KONSOLOSLUTK ÖNÜNDEKİ EYLEMLERDE ÖNLEM ALINMIŞ!

Bakanlığın en dikkat çeken savunmalarından birisi ise Fransa'da soykırım tasarısının görüşüldüğü 2006 yılı Ekim ayında Fransız Konsolosluğu önünde yapılan eylemlere ilişkin güvenlik tedbirlerinin alındığına ilişkin yazışmalardan örnekler verilmesi oldu. Bu konunun Hrant Dink'in hayatını korumak ile ne ilgisi olduğu ise "Böylece Ermeni vatandaşlarımıza yönelik provokatif eylemler engellenmiş oldu" ifadesiyle açıklanmaya çalışıldı. Temyiz dilekçesinde ayrıca azınlıklara yönelik eylem ihbarlarından sonra alınan genel tedbirler de sıralandı. Savunmada Koruma Şube Müdürlüğü Yönetmeliği'nden alıntı yapılarak Hrant Dink'in koruma istemediği ve istihbari birimlerden korunması zaruri görüldüğüne dair resmi bir yazı olmadığı belirtildi.

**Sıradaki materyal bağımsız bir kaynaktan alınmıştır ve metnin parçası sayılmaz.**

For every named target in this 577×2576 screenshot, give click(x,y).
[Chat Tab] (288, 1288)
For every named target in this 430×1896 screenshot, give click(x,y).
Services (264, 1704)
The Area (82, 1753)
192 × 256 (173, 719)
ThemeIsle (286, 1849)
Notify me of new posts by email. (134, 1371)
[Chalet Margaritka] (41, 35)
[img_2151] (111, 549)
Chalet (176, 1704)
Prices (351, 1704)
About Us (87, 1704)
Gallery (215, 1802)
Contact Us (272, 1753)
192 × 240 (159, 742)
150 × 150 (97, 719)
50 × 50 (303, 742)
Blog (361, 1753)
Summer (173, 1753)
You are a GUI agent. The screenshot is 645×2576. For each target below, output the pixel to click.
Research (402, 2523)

"İLGİLİ BİRİMLERCE DEĞERLENDİRİLİR"

Temyiz dilekçesinin altında imzası bulunan dönemin Bakanlık 1. Hukuk Müşaviri, Müsteşar Yardımcısı Murat Koca ise VATAN'ın konuya ilişkin sorusuna "Binlerce dava savunuyoruz. Tabii bu konunun hassas olduğunun farkındayım. Biz bir savunma hazırlarken olayın argümanları ilgili birimlerce değerlendirilir. Şu anda görev değişikliğim oldu, o yüzden bu konuda bir yorum yapmayacağım. Eleştiri yapmak sizin hakkınız ama ben bir şey demeyeceğim" yanıtını verdi.

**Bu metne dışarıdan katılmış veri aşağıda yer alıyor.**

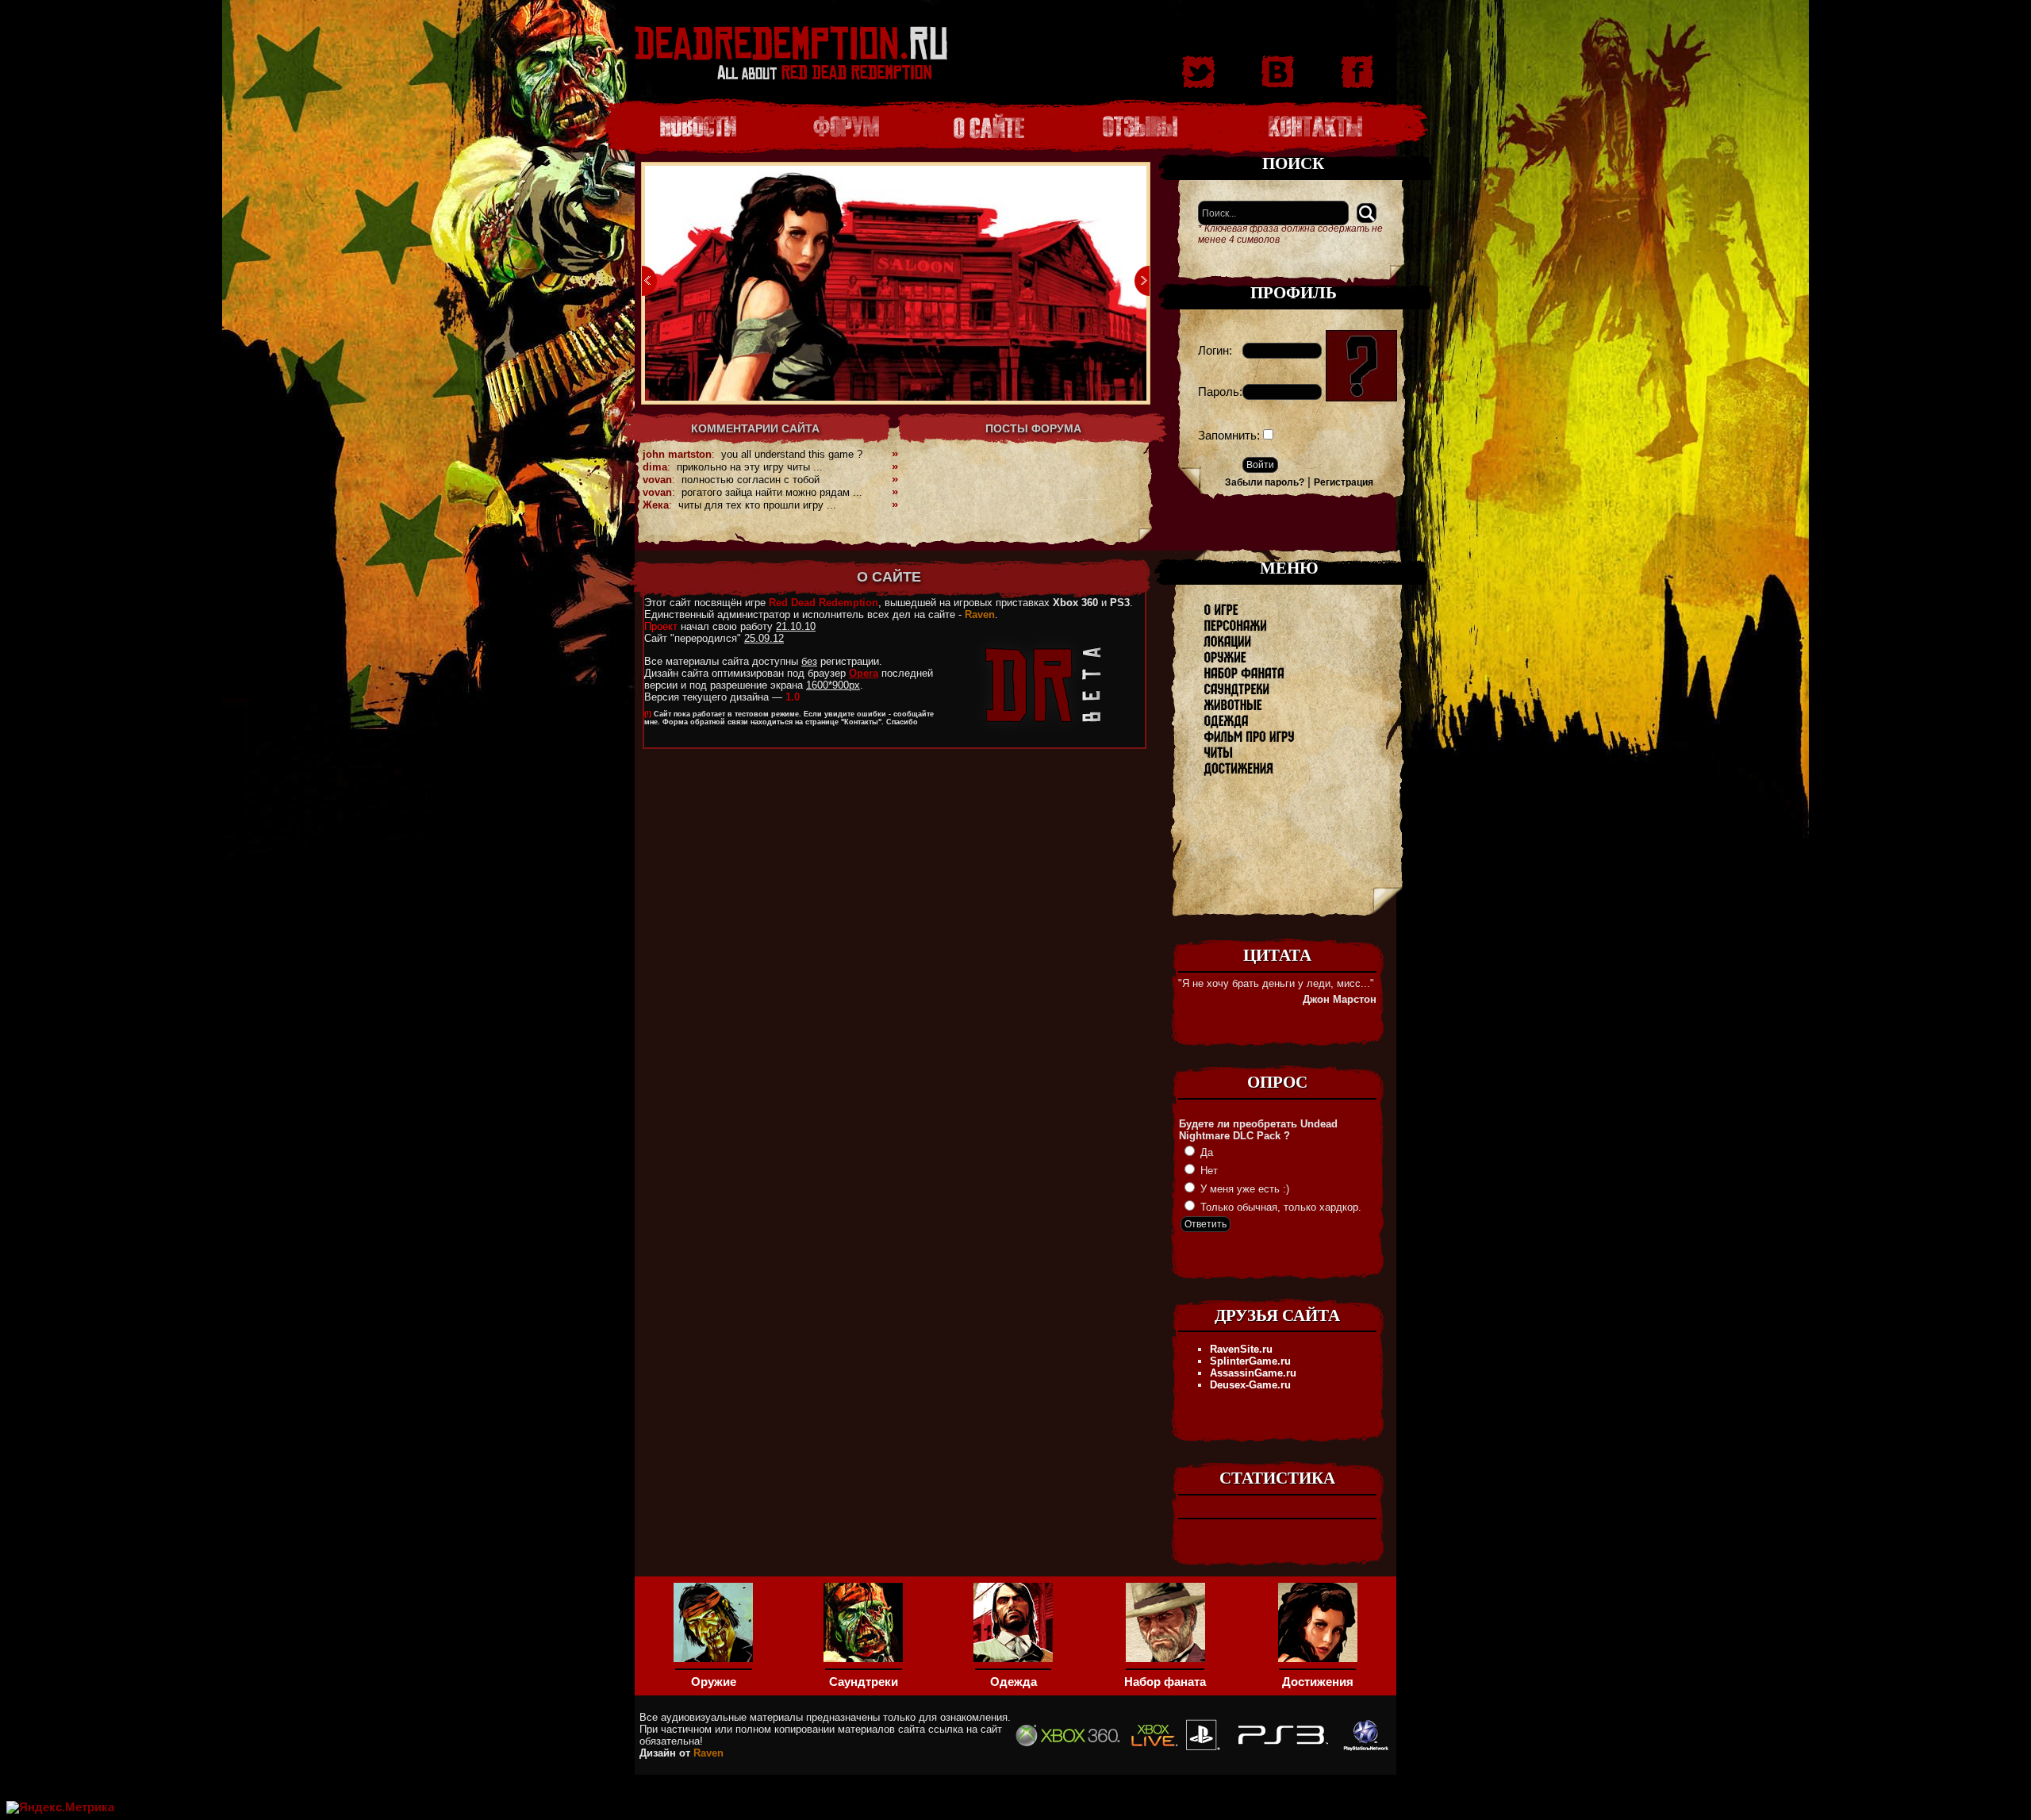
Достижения (1317, 1682)
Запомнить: (1229, 435)
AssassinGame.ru (1253, 1373)
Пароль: (1220, 392)
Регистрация (1343, 482)
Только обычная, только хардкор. (1279, 1207)
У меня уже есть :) (1243, 1189)
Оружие (713, 1682)
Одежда (1013, 1682)
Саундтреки (863, 1682)
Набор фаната (1165, 1682)
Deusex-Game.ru (1250, 1385)
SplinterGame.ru (1250, 1361)
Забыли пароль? (1264, 482)
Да (1205, 1152)
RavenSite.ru (1241, 1349)
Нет (1207, 1171)
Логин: (1215, 350)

DAVUTOĞLU “RUHUMA BİRÇOK KRİZDEN, ORUÇTAN BİLE AĞIR GELDİ ” DEMİŞTİ

İçişleri'nin temyiz dilekçesi, AİHM savunmasını yeniden gündeme getirdi. Hrant Dink ’in öldürülmeden önce 301. maddeden aldığı mahkumiyet nedeniyle AİHM ’e yaptığı başvuru, ailesinin öldürüldükten sonra yaptığı başvurularla birlikte görüşülmüştü. Hükümet, Adalet Bakanlığı’nca hazırlanan savunmayı Dışişleri Bakanlığı’nın onayı ile AİHM ’e göndermişti. Savunmada Hrant Dink ’e verilen ceza Almanya’nın bir Nazi liderine verdiği cezayla savunulmuştu. Savunmada, İçişleri Bakanlığı’nın savunmasına benzer biçimde cinayette devletin hiçbir sorumluluğu olmadığı ileri sürülmüş ve bütün kusur Dink ’in koruma istememesine yıkılmaya çalışılmıştı.
Savunmanın 13 Ağustos 2010 ’da VATAN’da yayınlanmasından sonra bir açıklama yapan Dışişleri Bakanı Ahmet Davutoğlu. Savunmayı gazeteden okuduğu anı “Ruhuma birçok krizden ağır geldi, oruçtan bile ağır geldi. İçime sindiremedim ” sözleriyle anlatmıştı. Dışişleri Bakanlığı, bu savunmanın gördüğü tepkiler nedeniyle düşünce özgürlüğüne ilişkin davalara savunma göndermeme kararı alındığını açıklamıştı.
Ayrıca Cumhurbaşkanı Abdullah Gül de Dink ’in kardeşi Hosrof Dink ’le özel bir görüşme yapmış ve ardından cinayeti araştırması için Devlet Denetleme Kurulu’na talimat vermişti. Bütün bunlara rağmen vahim savunmadan tam bir yıl sonra, benzer bir savunmanın İçişleri Bakanlığı tarafından Danıştay ’a sunulması Dink ailesinin de tepkisini çekti.

MAHKEME'DEN ÇARPICI GEREKÇE:  "İÇİŞLERİ, DİNK'İN YAŞAM HAKKININ KORUNMASINDA AĞIR KUSURLU"

İstanbul 10. İdare Mahkemesi davada verdiği kararda İçişleri Bakanlığı'nın sorumluluğunu şu çarpıcı gerekçeyle anlatmıştı:
"İstanbul Emniyeti'ne Yasin Hayal'in Hrant Dink'i öldürme planları hazırladığı, bu kişinin daha önce yaptıklarından ötürü sözkonusu eylemi yapabilecek bir yapıya sahip olduğu 17 Şubat 2006 tarihli yazıyla resmi olarak bildirildiği, Agos gazetesinde yayınlanan aşırı milliyetçi grupların tepkisine yol açan makaleler nedeniyle Hrant Dink'in hedef haline geldiği, somut koşullarda Hrant Dink'in kendisinin talebini beklemeden koruma tedbirlerini alınması gerektiği halde gereğinin yerine getirilmediği, yapılanların sadece yazışma safhasında kalıp korumaya yönelik tedbirlerin alınmasına ilişkin aşamaya geçilmediği, dolayısıyla Hrant Dink'in yaşama hakkının korunmasında idarenin ağır hizmet kusuru bulunduğu sonucuna ulaşılmaktadır."